空と海がどこまでも続くその場所は、まるで世界の果てのようにも思える。
「すごいですね……」
マークの感嘆の声に、ユノは満足げな笑みを浮かべる。
「もう少し待つと、もっとすごいですよ」
「夕暮れ、ですか?」
「はい!」
太陽がゆっくりと傾いていく様子が、水平線のおかげかよくわかる。
「ロンドの街にいたときは、気づいたら外が真っ暗、なんてことばかりだったのに」
マークの独り言に、ユノは苦笑した。
「その分、今日はたくさん見ていただかないといけませんね」
空気を揺らしながら、太陽が徐々に海へと沈んでいく。
深いブルーの海も、この瞬間ばかりはマリーゴールドのような鮮やかな色へ。やがて茜色へ。さらには柔らかなバイオレットカラーへと変化していく。
「……マジックアワー」
「え?」
隣で呟いたユノに、マークは視線を向けた。
美しい夕暮れの一瞬が、ユノの瞳をまばゆく照らしていく。
「魔法のように美しい時間。夕暮れ時のことを、そう呼ぶんだそうです。……今のイングレスでは、この言葉を使うことも出来ませんが」
その言葉は、マークの胸をぎゅっとつかんで離さない。
「もうすぐですよ」
マジックアワーには、まだ続きがあるようだった。もう十分に美しいのに、とマークは視線を海の方へと向ける。

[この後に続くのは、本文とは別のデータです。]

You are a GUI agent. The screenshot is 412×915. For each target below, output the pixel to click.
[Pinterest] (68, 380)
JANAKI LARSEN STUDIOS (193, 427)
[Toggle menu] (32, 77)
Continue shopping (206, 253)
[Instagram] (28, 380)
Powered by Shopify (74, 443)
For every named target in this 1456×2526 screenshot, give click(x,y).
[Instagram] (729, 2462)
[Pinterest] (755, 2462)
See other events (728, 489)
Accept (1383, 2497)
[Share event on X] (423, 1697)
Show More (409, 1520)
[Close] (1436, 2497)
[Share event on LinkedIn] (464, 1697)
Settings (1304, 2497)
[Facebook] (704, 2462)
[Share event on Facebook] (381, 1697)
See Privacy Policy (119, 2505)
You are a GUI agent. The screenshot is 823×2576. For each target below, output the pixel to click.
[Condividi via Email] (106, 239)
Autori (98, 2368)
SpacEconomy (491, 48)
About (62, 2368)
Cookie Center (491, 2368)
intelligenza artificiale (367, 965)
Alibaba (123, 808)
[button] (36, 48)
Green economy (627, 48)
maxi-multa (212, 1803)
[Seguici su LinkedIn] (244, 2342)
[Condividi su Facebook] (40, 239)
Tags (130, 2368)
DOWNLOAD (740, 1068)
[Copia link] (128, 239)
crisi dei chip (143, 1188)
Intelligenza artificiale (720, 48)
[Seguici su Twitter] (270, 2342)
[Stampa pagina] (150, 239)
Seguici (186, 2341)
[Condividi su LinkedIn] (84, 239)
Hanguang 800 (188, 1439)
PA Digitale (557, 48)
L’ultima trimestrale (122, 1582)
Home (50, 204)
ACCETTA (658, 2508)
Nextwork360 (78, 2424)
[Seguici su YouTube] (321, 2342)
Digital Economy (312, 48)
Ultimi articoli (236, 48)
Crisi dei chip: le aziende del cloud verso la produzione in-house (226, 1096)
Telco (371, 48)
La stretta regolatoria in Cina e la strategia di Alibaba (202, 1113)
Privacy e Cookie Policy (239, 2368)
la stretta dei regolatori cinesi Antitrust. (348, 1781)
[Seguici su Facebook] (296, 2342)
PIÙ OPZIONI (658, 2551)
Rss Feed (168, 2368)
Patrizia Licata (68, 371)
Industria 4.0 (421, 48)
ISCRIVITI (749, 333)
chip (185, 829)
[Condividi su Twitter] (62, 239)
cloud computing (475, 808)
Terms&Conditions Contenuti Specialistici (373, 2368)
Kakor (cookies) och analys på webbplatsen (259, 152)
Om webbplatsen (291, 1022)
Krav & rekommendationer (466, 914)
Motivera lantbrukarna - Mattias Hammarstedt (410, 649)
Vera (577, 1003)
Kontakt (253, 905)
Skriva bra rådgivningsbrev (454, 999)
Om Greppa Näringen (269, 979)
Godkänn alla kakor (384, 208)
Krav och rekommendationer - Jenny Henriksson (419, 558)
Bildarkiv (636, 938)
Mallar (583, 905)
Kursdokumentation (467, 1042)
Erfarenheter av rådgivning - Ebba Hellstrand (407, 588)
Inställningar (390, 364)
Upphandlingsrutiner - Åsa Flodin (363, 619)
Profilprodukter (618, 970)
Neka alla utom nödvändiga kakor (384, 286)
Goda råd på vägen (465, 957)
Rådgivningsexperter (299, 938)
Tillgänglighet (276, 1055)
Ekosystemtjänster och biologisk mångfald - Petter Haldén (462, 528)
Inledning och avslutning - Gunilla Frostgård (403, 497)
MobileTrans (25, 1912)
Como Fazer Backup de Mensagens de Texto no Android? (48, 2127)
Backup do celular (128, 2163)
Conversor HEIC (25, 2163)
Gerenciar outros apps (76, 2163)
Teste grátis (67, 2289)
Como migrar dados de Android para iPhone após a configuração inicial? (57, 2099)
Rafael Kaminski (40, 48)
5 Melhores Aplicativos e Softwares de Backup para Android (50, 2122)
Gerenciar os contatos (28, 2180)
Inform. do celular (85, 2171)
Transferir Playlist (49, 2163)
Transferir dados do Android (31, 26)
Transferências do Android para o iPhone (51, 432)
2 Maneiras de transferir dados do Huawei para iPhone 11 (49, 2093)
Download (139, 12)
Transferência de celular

先ほどまで、あんなにも黄金に溶けていた海は、濃紺へと色を変えていく。
刻一刻と変化していく世界の色が、ユノとマークの二人を包む。
「この時間、この瞬間が、一番好きなんです」
ユノは、風で舞い上がる自らの髪を、優しくすくい取る。その隙間から覗く瞳は、夜空のように穏やかだった。
日が沈み、一瞬にしてとばりが下りる空。
海は、そんな空を写し取ったかのように、深く、深く、どこまでも光を吸い込んでいく。
空と海の境目がなくなり、ユノの瞳と髪色が世界に溶けていく。
――これから先、一生とけることのない魔法にかけられた。
マークは思う。たとえ、ロンドに戻っても、今まで通りの日常生活に戻ることはできないだろう、と。
昼間よりも濃い空の青。
海との隙間に見える水平線が、その瞬間だけはゴールドに。
水平線を照らす残光がふっと消えた瞬間――風に吹かれて、ユノの羽織っていたバイオレットのローブがふわりと舞い上がる。
――魔法。
マークはその瞬間、その言葉の本当の意味を理解したような気がした。
気づけば、空を流れる雲は落ち着きを取り戻し、海を踊る波は静かに凪いでいる。
「ふふ、すごいでしょう?」
この世界のすべてを閉じ込めた宝石の瞳。そこには今、一番星が輝いていた。